Şerif Hoca’nın yazısından bu tarafa elli dört yıl geçti… O zaman “gelişmekte olan ülkeler” sınıfındaydık, bugün yine “gelişmekte olan ülkeler” sınıfında değil miyiz?

Peki geçen elli yılda bu sınıfı atlayıp gelişmiş ülke olmayı başaranlar var mı? Var, Güney Kore mesela; 1960’larda bizim gerimizdeydi, bugün 35 bin dolar gelire sahip!

Peki son yirmi yıl, AK Parti dönemi?

H âlâ “gelişmekte olan ülkeler” sınıfındayız.

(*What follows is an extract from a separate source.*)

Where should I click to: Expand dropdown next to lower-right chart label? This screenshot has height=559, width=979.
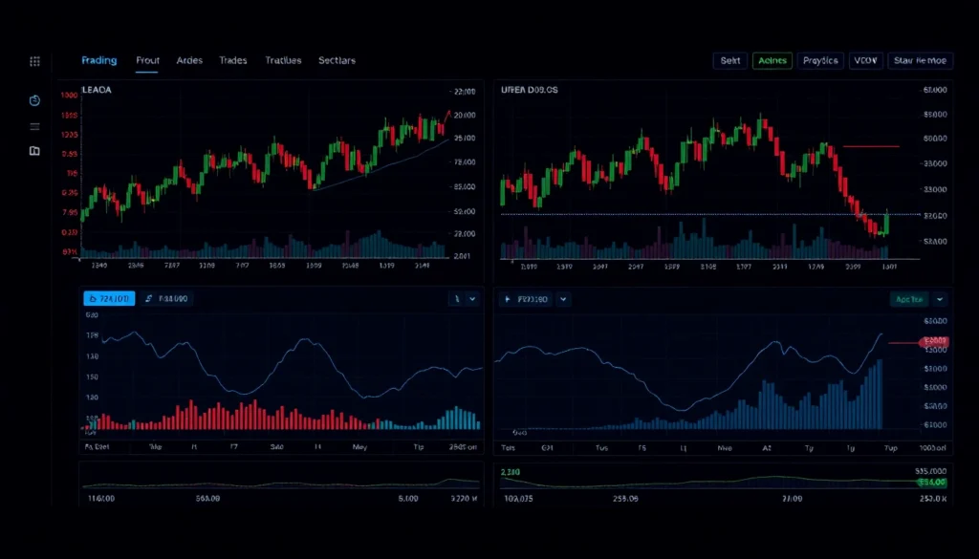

Elbette AK Parti döneminde alt yapıda çok ciddi gelişmeler oldu; fakat AB sürecinin etkisiyle dışarıdan gelen 600 milyar dolarla ve 2011’e kadarki rasyonel politikalarla…

SON ON YIL

2011’den sonra adım adım rant ekonomisi ağır bastı. Rahmi Koç’un deyişiyle “yatırımlar taşa toprağa gitti.” 

Daron Acemoğlu’nun deyişiyle “verimlilik artmadan büyüme” politikalarıyla ekonomi şişirildi neticede 2018’de milli gerimiz 10 bin doların altına düştü.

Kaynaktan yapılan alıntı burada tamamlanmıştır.